Local Celtic music band Riggity Jig has been making appearances around Davis, charming audiences with their upbeat Celtic tunes since 2000. An unassuming quintet of local musicians, David Riggs, Lee Riggs, Jim Coats, Josh Ray and Kyle Wallin, are as fun-spirited as the music they play, and they have successfully infiltrated various parties and events around town. Students might even recognize Lee and Coats, members of UC Davis staff. Haggis-eaters, Burns readers and whisky-drinkers will have the fortune of catching a whiff of these Celtic musicians at Little Prague Jan. 25 for Robert Burns Night — a night of poetry, bagpipes, free Haggis and general Scottish indulgence.
MUSE: How did your band first take shape?
D. Riggs: We’ve been together since 2000, as just a group of friends — or brothers in some instances — liking a certain kind of music and deciding to play it together. Jim and I played in a local bluegrass band, a band that was a little too vocal-based, and we were looking for something that was more instrumental. Jim was ready to move onto a new musical challenge, so we got together and started hammering out some of this music. Changing from bluegrass to Celtic is a sort of natural musical regression. Lee was a flute player so we asked him to give it a shot. He and Jim were getting together at the arboretum, playing the penny whistle, scaring the ducks. It’s a great place to practice.

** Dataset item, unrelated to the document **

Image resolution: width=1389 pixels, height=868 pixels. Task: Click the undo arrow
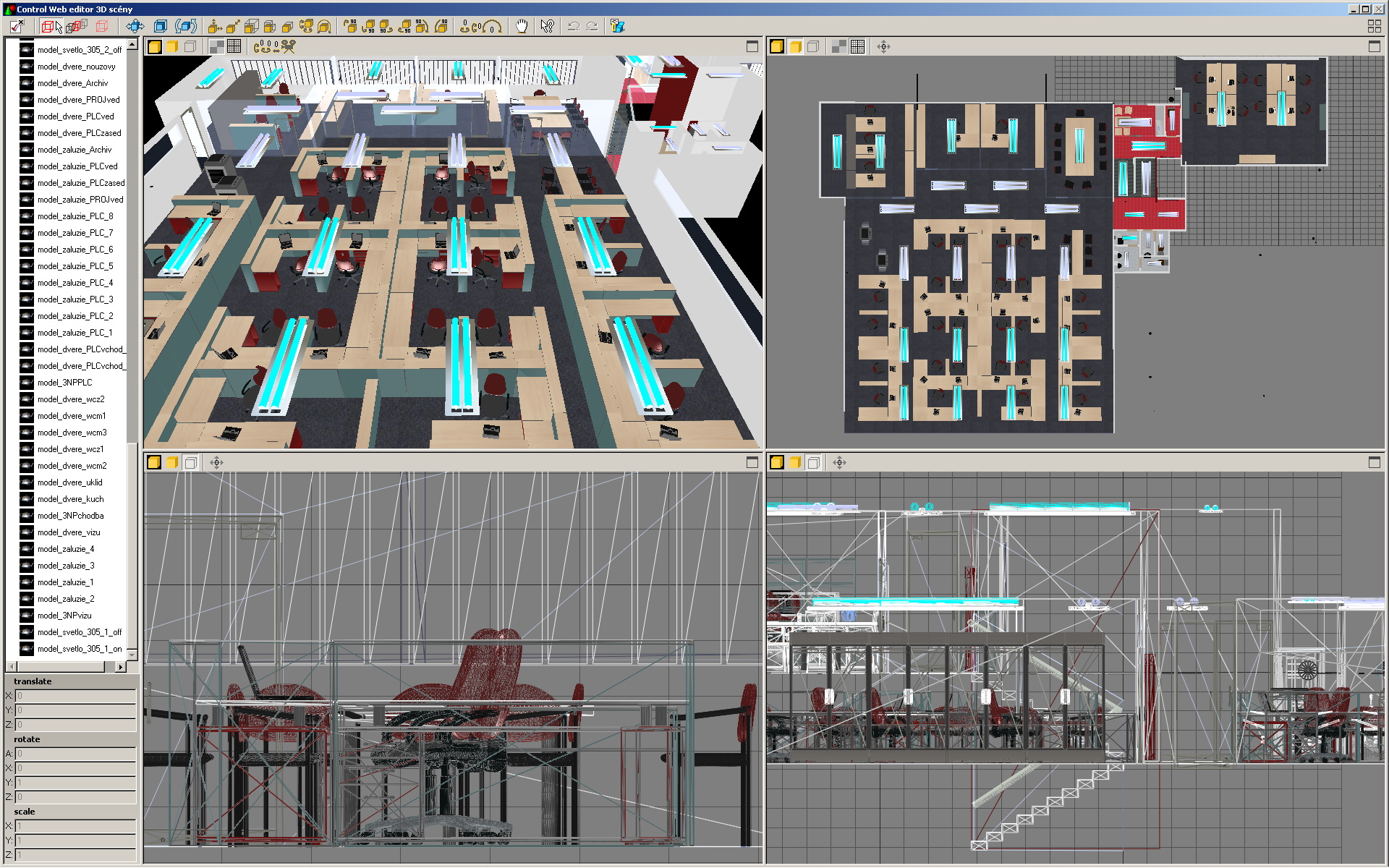[574, 27]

Coats: The three of us are the core of the group, and other people have come and gone and added to the repertoire. We’ve added raucous, ribald, saucy, salacious (not too salacious) and pseudo-intellectual musical characters.
How would you describe yourselves as performers?

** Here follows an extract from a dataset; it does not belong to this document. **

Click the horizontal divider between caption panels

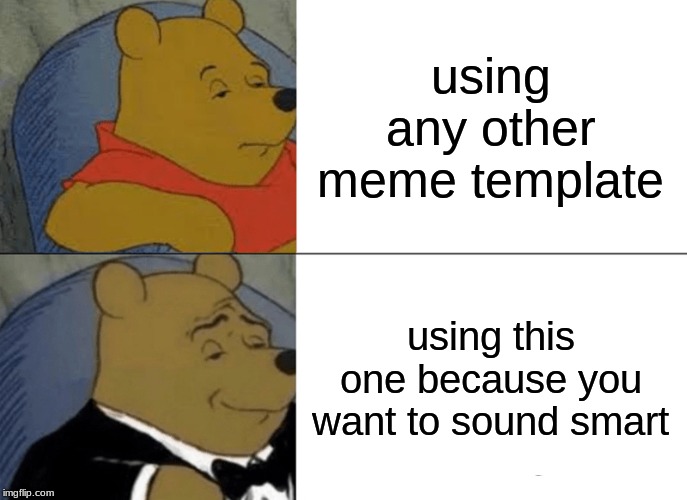492,253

L. Riggs: We’re performing because we enjoy it, and we hope the audience enjoys it. We tend to play at parties as sort of background music, though sometimes it might turn into something more like a concert.
Coats: Live audiences react differently each time. Sometimes people are just talking and drinking, but we also enjoy it when people get up and dance. We usually get good feedback, and we enjoy performing, which is why we continue to do it.

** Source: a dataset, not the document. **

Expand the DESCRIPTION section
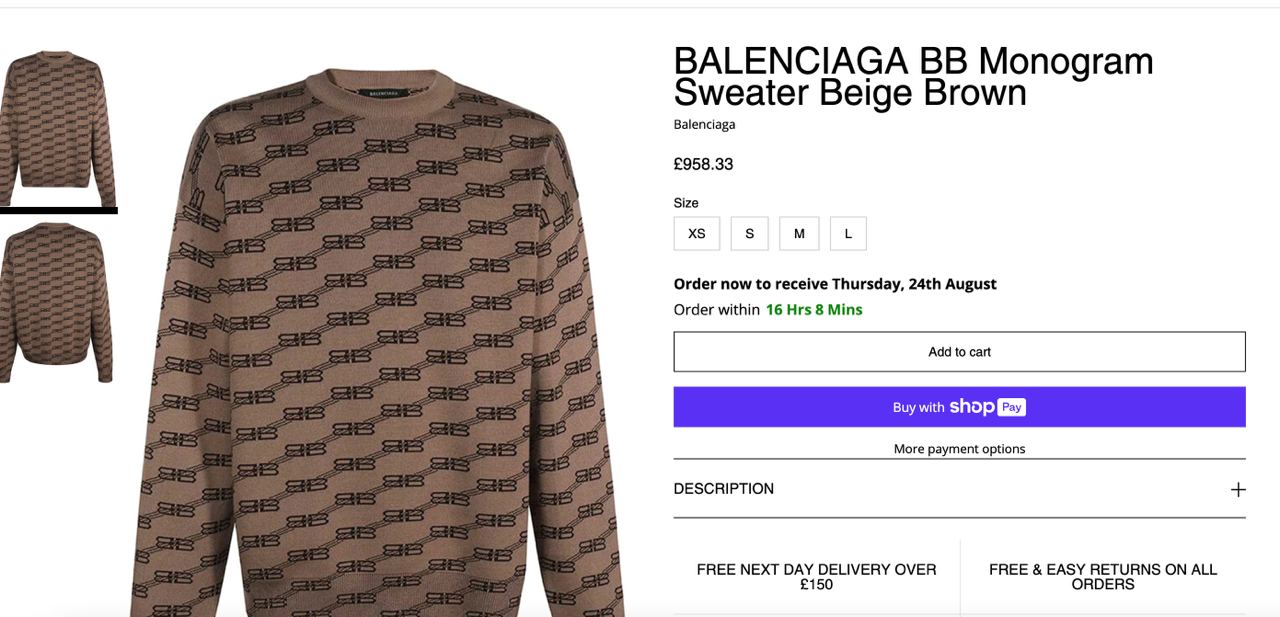 click(x=959, y=489)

What is Riggity Jig’s creative process?
L. Riggs: We cover some contemporary stuff and some traditional folk music that goes back 200 or 300 years. There are variations of some of the songs in America, but in Scotland or Ireland they’re very similar to the originals. Real folk music does change a little bit because it’s passed on over the years, often across different countries, and musicians have changed different elements of the original song to suit their tastes. So we pick up songs everywhere, even from the Celtic band that plays in the film Titanic.
D. Riggs: If we hear a set of tunes that we like, we get together and practice them. We’re not exactly a dynamic leader-led band. Things get thrown in gradually.
What got you interested in Celtic music?
Coats: For me, it’s just fun to play. A lot of it is dance music; it’s snappy, perky and fun. You get the whole culture thing — haggis, kilts, Guinness — it’s a fun culture. I played bluegrass, Irish and Scottish music. They all have similar musical qualities. I had been listening to Celtic music for years and had been playing for so long that I thought I could pick it up.
What is Robert Burns Night, and what’s happening at Little Prague?
Coats: It’s is a celebration of the Scottish poet Robert Burns on the anniversary of his birthday. Scots call Burns “The Bard” instead of Shakespeare. At a Robert Burns supper, you will have people recite his poems to celebrate.
L. Riggs: It’s a fun event because a lot of different people come out to celebrate, but it doesn’t get as rowdy as St. Patrick’s Day. People show up in kilts and we play a lot of fun folk-based music.
D. Riggs: Here, the night is a rallying point for ex-pat Scots. Little Prague will be serving traditional Scottish food, including free haggis, which you should try if you dare, and there will be a Burns poetry reading, Scotch whiskey tasting, and music. Burns Night is a good reason to party — sort of like Cinco de Mayo, but with kilts and whiskey.
Listen to Riggity Jig play and celebrate the poet Robert Burns at Little Prague Bohemian Restaurant, Jan. 25 from 6 to 10 p.m.